INFORMATION GIVEN Start Marker

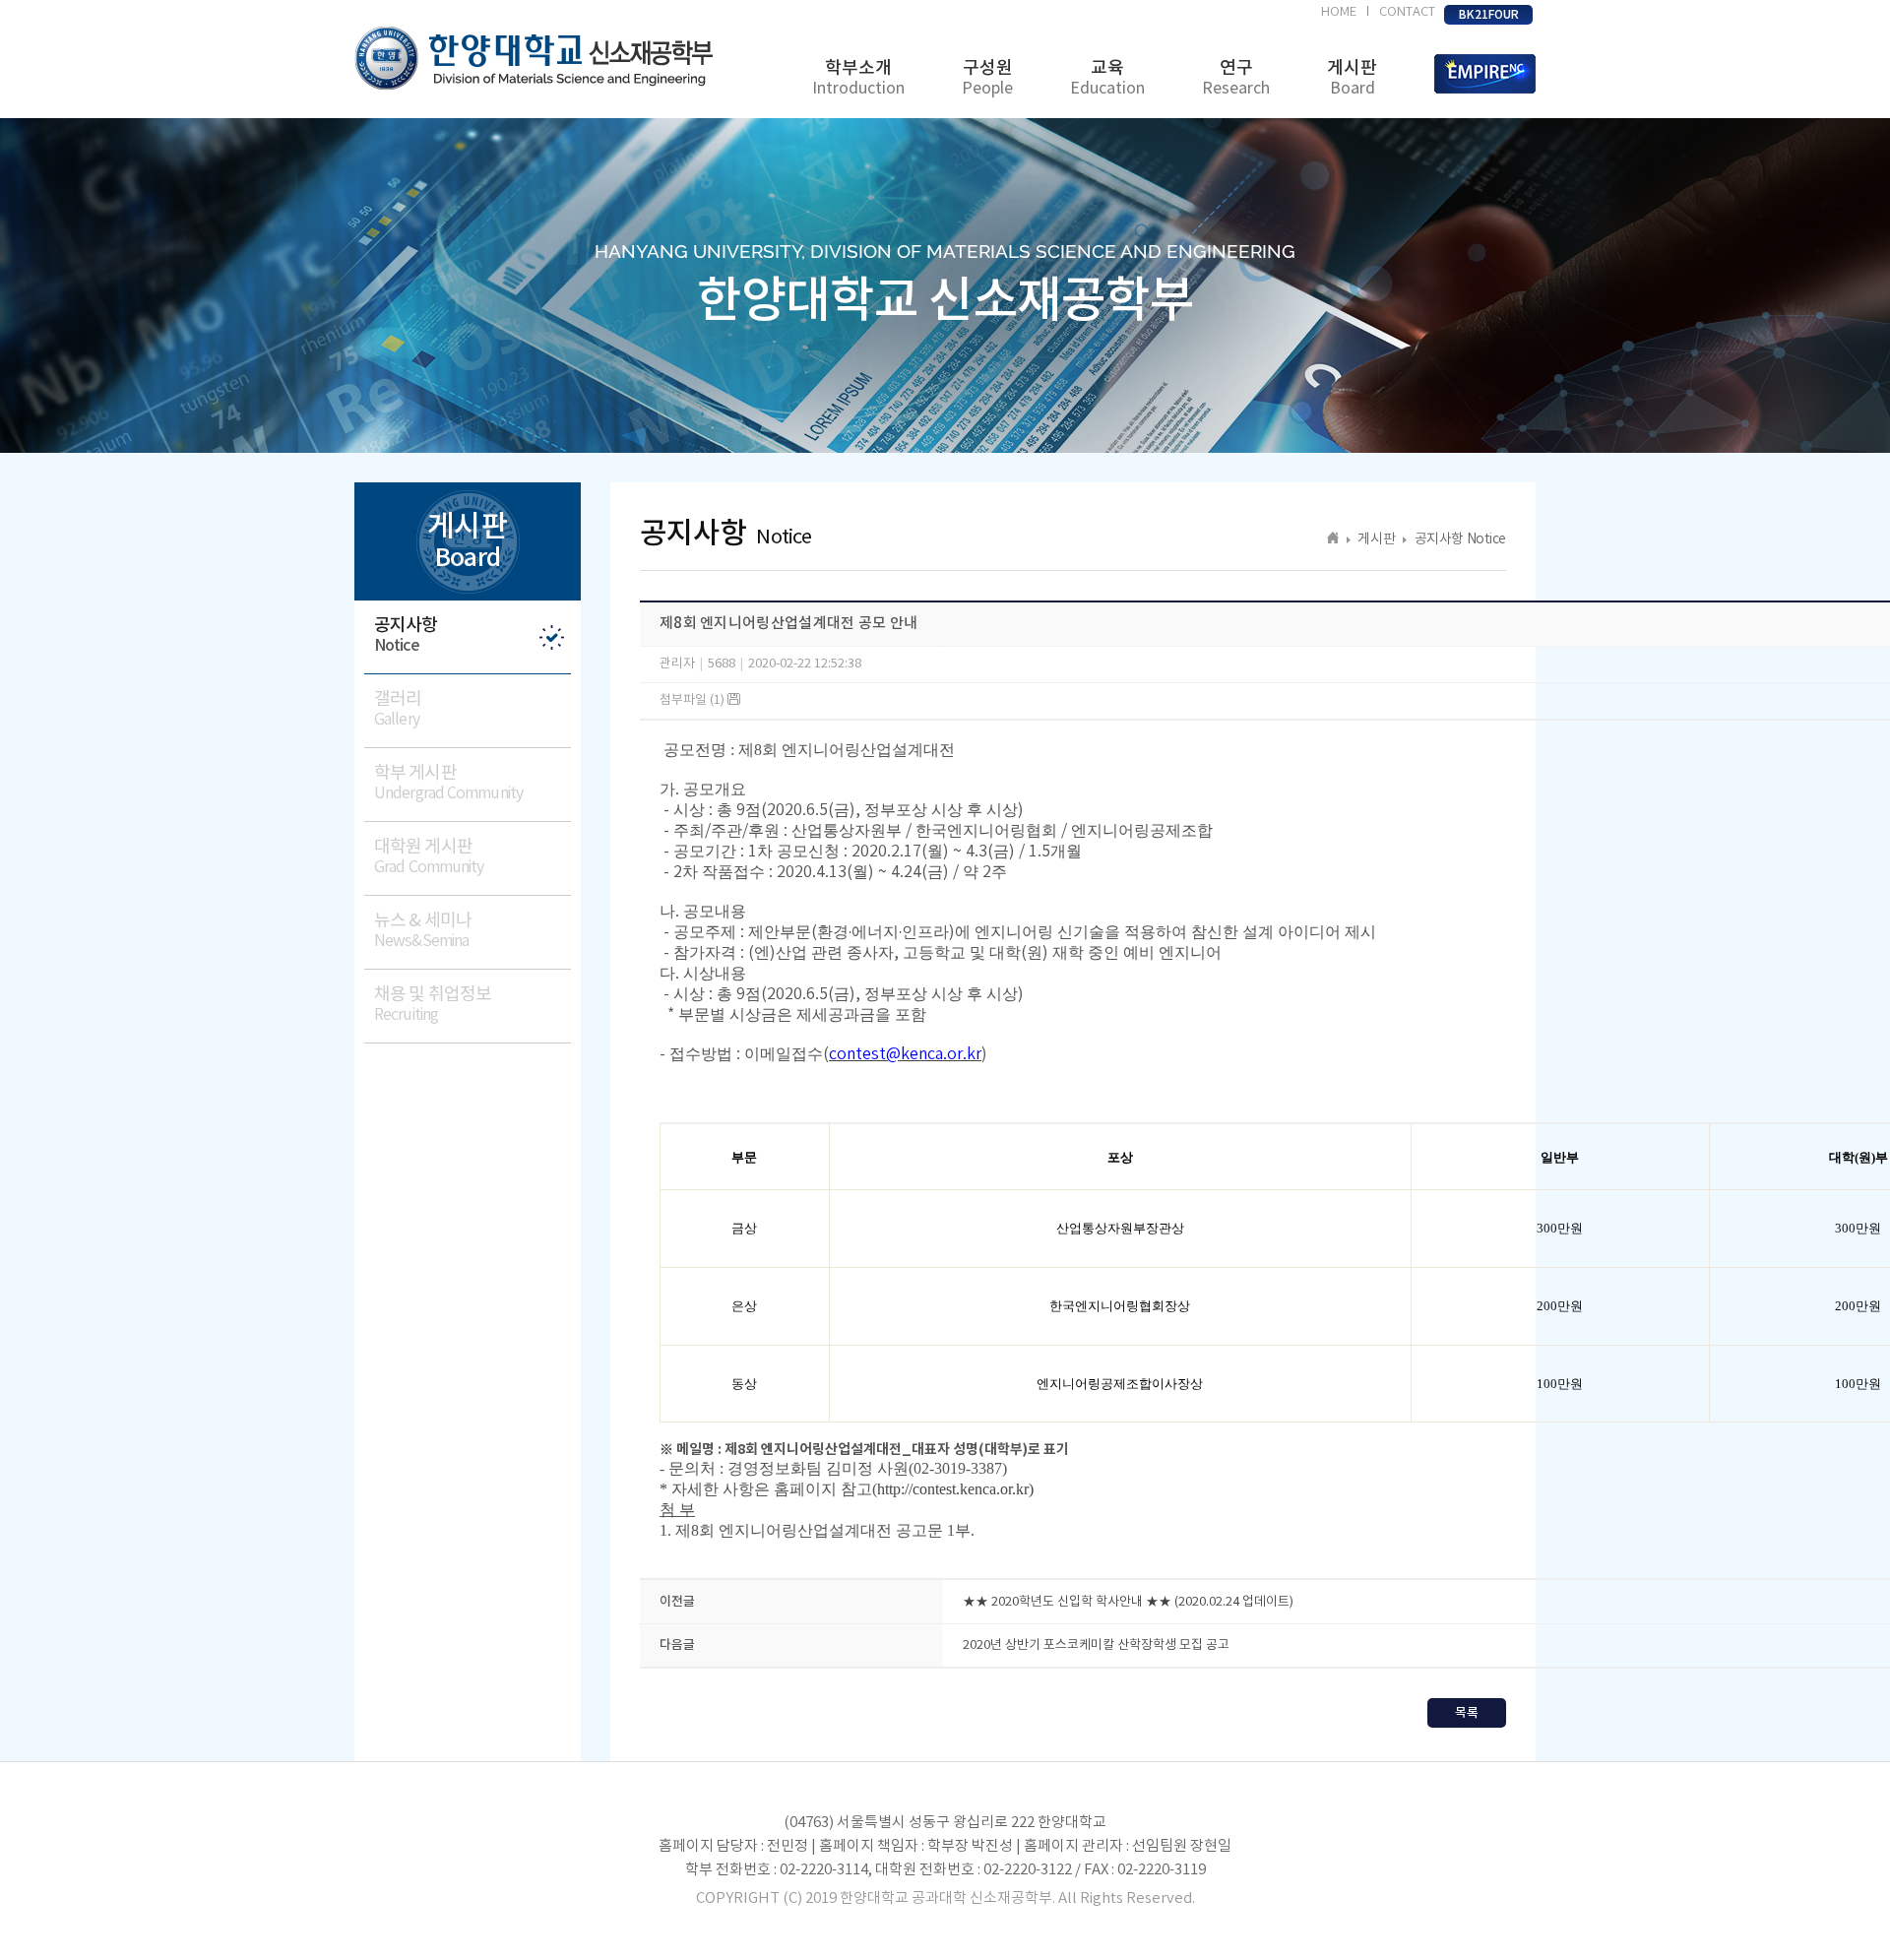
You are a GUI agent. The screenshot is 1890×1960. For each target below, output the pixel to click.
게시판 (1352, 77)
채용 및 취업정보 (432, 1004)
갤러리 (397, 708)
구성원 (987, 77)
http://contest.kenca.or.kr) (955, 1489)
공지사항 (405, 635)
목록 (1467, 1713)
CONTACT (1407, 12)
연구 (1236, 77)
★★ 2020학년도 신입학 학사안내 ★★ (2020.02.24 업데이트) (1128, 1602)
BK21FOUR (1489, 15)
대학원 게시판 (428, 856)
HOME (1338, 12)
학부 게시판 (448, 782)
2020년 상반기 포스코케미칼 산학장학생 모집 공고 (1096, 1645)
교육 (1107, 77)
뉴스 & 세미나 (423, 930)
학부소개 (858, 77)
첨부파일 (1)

INFORMATION GIVEN End Marker

# EXERCISE
All of the material above should be reproduced exactly, except the pictures.

# TASK OUTPUT
You are a GUI agent. The screenshot is 1890×1960. For each target below, output the pixel to click.
게시판 (1352, 77)
채용 및 취업정보 (432, 1004)
갤러리 (397, 708)
구성원 (987, 77)
http://contest.kenca.or.kr) (955, 1489)
공지사항 (405, 635)
목록 (1467, 1713)
CONTACT (1407, 12)
연구 (1236, 77)
★★ 2020학년도 신입학 학사안내 ★★ (2020.02.24 업데이트) (1128, 1602)
BK21FOUR (1489, 15)
대학원 게시판 (428, 856)
HOME (1338, 12)
학부 게시판 (448, 782)
2020년 상반기 포스코케미칼 산학장학생 모집 공고 (1096, 1645)
교육 (1107, 77)
뉴스 & 세미나 (423, 930)
학부소개 (858, 77)
첨부파일 (1)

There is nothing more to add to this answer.